税務署が調査の日程として指定してくるのは、早くて調査をするといった連絡から1~2週間後、遅くても3週間後が多いです。「今日か明日かにうかがいたい」というほど急にスケジュールを詰めてくるわけではありません。

調査官との予定が合わないときは、日程を調整することができます。サラリーマンであれば「有給を取得するまでに時間がかかります」などと理由をつければOK。調査官も理解してくれます。何らかの理由があれば、税務調査の日程を1ヶ月ほど先延ばしにしてもらえることもあるので、意外と融通がききます。

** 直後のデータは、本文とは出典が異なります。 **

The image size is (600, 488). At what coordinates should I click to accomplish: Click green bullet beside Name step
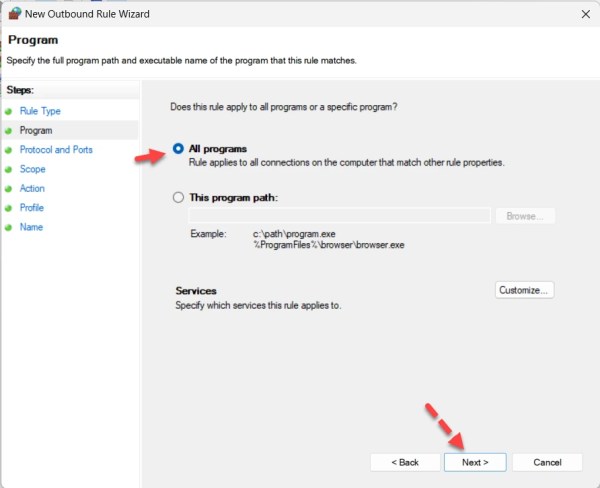9,228
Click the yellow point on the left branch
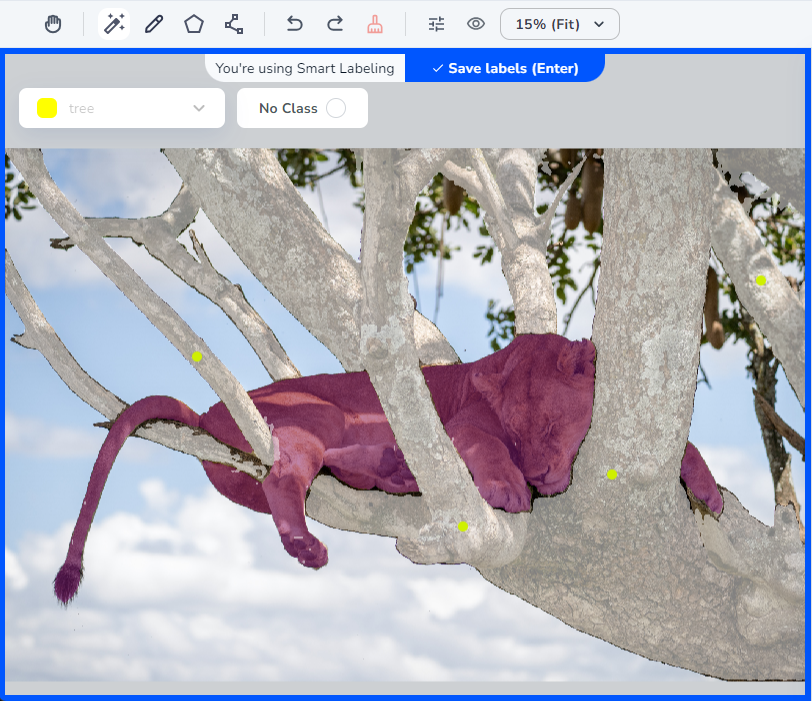 point(197,356)
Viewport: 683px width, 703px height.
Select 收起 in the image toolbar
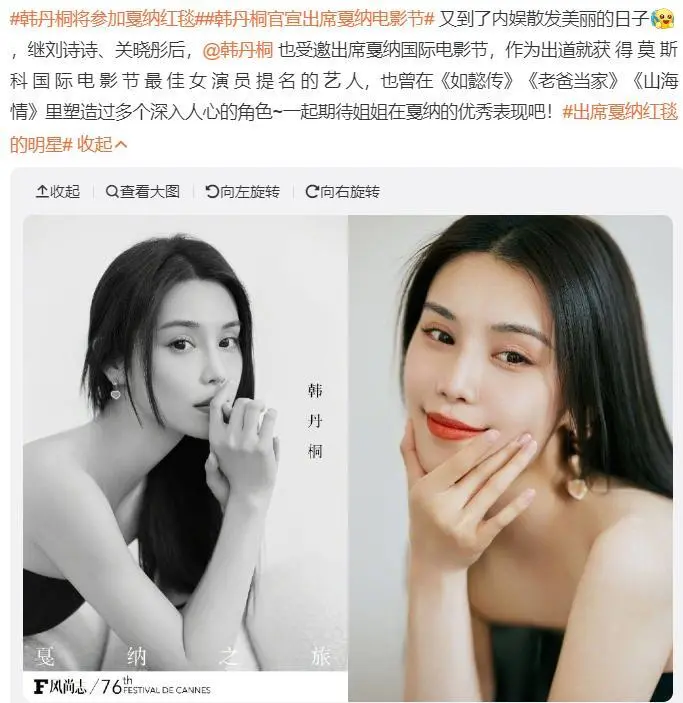58,192
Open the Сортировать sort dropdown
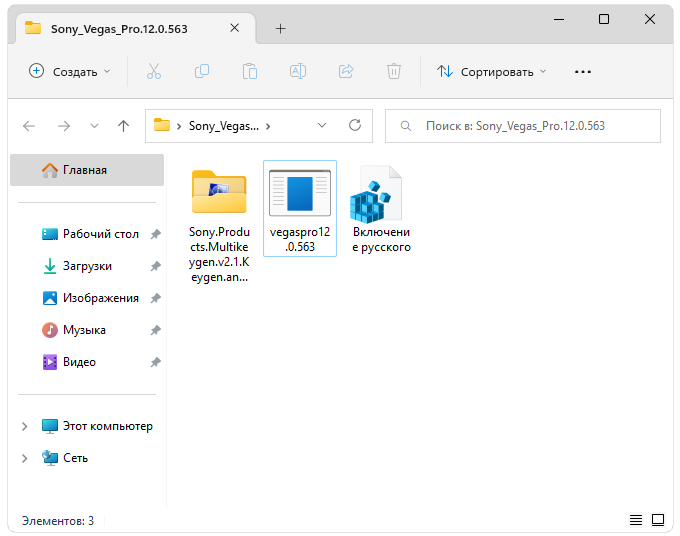This screenshot has width=680, height=536. [x=493, y=71]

なお、税務調査は税理士が立ち会うケースがほとんどなので、そうなると相続人と税務署、税理士事務所の3者間でのスケジュール調整となります。税務調査の通知がきたときにその場ですぐに決めるのは難しいはずです。たいていは税理士が相続人と税務署の間に入って日程の調整をします。

調査される側の立場を利用して調査のリハーサルを

きちんと相続税を申告したつもりでいても、思わぬところでミスが発覚して税務調査の通知を受ける…なんてことも。(かならずしもそうではありませんが)それでもやはり税務調査の通知を受ければ、まずは何からすればいいのかわかりませんよね。

税務調査は何もかも強制的なイメージが強いですが、相続人側の要求を受け入れてくれる余裕もあります。この立場のメリットをうまく使えば、このように税務調査の対策ができます。

1.調査官の名前を事前に聞くことができる

「10年職歴」で調査官のキャリアをチェック。どのくらい経験を積んでいるかわかります。
(ちなみに「10年職歴」はAmazonからも手に入れることができます!)

2.預金の取引履歴の詳細を明らかにしておく

調査官に詳細を聞かれたときに答えやすい

3.税務調査の日程の変更は融通が利く

税務調査の準備ができる

まとめ

税務調査の原因は思いもよらぬところにあったりするものです。提出した申告書を見直したり、担当の税理士と相談する時間を作るなど、やるべき事が多いですが、気を乱さない冷静な姿勢を持ち崩さないことが大切でしょう。